Find all vertical tangent lines of a curve

[mwilks]

curve : xy^2 - x^3y = 6
derivative : (3x^2y - y^2) / (2xy - x^3)
question : find the x coordinate of each point on the curve where the tangent line is vertical.

i can find derivatives and stuff but i dont know how to answer this question. your a genius if you can figure this one out! thanks a lot in advance

 

[galactus]

curve : $\displaystyle xy^{2} - x^{3}y = 6$
derivative : $\displaystyle y'=\frac{3x^{2}y -y^{2}}{2xy - x^{3}}$
question : find the x coordinate of each point on the curve where the tangent line is vertical.

I can find derivatives and stuff but I dont know how to answer this question. you're a genius if you can figure this one out!. Thanks a lot in advance

If the tangent line is vertical, then the slope heads toward infinity.

If we differentiate $\displaystyle xy^{2}-x^{3}y=6$

we get $\displaystyle 2xyy'+y^{2}-x^{3}y'-3x^{2}y=0$

If we divide by y', then the terms without a y' will tend to 0 as $\displaystyle y'\to {\infty}$.

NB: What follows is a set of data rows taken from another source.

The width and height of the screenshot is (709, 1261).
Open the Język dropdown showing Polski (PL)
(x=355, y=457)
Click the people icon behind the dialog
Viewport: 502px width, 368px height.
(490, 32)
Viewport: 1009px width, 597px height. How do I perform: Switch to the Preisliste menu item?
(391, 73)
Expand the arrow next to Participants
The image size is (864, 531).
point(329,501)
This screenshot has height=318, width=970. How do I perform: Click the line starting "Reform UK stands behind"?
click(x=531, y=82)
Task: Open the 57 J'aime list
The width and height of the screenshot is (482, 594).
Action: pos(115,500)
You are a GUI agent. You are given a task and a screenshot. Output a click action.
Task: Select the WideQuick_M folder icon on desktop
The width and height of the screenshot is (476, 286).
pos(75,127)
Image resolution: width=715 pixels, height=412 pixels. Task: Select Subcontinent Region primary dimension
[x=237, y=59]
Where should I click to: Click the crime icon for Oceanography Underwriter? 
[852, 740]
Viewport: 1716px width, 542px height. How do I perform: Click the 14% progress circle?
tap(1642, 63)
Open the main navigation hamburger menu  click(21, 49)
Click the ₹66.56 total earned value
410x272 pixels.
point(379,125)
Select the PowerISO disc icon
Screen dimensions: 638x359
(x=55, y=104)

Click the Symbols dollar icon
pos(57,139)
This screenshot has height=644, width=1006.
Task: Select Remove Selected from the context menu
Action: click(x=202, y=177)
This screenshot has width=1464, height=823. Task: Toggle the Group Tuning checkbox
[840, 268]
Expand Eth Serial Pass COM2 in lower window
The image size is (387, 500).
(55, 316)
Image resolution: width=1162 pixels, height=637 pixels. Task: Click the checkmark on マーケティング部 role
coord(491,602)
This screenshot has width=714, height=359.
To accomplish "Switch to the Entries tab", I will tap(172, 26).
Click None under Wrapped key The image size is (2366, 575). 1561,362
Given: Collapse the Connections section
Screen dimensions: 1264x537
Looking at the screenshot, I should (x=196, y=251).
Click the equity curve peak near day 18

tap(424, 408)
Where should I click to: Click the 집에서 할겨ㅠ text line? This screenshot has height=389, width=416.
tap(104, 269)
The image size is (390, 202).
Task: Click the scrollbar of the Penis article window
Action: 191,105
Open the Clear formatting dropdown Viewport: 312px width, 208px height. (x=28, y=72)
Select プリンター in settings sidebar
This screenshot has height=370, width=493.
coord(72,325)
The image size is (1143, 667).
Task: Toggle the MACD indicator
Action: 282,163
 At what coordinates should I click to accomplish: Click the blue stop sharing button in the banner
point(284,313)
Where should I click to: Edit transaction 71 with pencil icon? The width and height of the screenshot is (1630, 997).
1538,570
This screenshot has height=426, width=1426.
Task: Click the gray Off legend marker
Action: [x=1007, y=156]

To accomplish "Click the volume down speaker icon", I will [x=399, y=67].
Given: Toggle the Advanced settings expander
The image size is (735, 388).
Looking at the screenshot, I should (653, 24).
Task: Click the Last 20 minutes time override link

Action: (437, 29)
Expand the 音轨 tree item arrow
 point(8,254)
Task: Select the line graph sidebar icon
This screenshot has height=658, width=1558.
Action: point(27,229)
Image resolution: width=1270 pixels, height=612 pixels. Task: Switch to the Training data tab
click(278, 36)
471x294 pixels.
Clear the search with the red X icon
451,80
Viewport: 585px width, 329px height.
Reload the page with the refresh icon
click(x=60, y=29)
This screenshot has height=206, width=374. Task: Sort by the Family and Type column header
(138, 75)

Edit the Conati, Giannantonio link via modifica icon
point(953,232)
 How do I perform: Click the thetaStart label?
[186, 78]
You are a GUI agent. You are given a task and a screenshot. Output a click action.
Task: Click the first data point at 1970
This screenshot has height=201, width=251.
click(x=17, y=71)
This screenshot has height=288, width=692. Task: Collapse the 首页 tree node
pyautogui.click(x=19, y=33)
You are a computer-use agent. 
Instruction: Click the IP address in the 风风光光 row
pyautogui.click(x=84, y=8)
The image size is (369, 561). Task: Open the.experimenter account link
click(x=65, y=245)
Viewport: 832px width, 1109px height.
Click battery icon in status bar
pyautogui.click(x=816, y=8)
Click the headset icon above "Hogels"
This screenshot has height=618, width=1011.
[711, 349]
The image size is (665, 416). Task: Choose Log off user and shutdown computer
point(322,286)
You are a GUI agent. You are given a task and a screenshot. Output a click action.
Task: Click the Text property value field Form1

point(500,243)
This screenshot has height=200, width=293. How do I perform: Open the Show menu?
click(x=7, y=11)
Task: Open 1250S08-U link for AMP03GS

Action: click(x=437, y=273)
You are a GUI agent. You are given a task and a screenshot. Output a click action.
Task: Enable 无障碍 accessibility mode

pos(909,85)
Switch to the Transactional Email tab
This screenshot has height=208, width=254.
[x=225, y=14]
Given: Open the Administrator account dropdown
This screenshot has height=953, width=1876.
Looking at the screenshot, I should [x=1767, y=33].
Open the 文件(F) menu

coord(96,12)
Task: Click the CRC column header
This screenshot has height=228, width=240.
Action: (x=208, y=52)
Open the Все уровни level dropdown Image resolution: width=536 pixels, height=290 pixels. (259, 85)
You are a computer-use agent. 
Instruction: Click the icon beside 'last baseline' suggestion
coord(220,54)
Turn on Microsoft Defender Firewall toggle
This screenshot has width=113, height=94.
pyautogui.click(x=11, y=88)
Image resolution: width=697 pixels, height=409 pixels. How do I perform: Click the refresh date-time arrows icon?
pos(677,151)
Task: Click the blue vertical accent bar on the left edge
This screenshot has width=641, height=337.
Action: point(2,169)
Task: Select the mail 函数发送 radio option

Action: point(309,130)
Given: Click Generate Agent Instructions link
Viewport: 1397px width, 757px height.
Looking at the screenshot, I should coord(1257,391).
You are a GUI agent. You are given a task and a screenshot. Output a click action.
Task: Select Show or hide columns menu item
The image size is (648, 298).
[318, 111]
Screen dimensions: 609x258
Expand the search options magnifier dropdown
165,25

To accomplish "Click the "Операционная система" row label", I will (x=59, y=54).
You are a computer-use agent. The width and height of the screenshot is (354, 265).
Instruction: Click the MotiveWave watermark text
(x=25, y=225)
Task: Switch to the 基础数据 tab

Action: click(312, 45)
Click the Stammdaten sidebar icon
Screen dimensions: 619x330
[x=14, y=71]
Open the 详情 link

So, eliminate the terms without a y' and we're left with:

$\displaystyle 2xyy'-x^{3}y'=0$

Divide out the y' and we are left with:

$\displaystyle 2xy-x^{3}=0$

Solve for y:

$\displaystyle y=\frac{x^{2}}{2}$

Now, sub this back into the original function and solve for x.

That will be your points of vertical tangency.

You could also solve the equation for y and graph it. Then, you can see any vertical tangents.

Be careful, though, when doing so. Vertical tangents and vertical asymptotes are two different critters.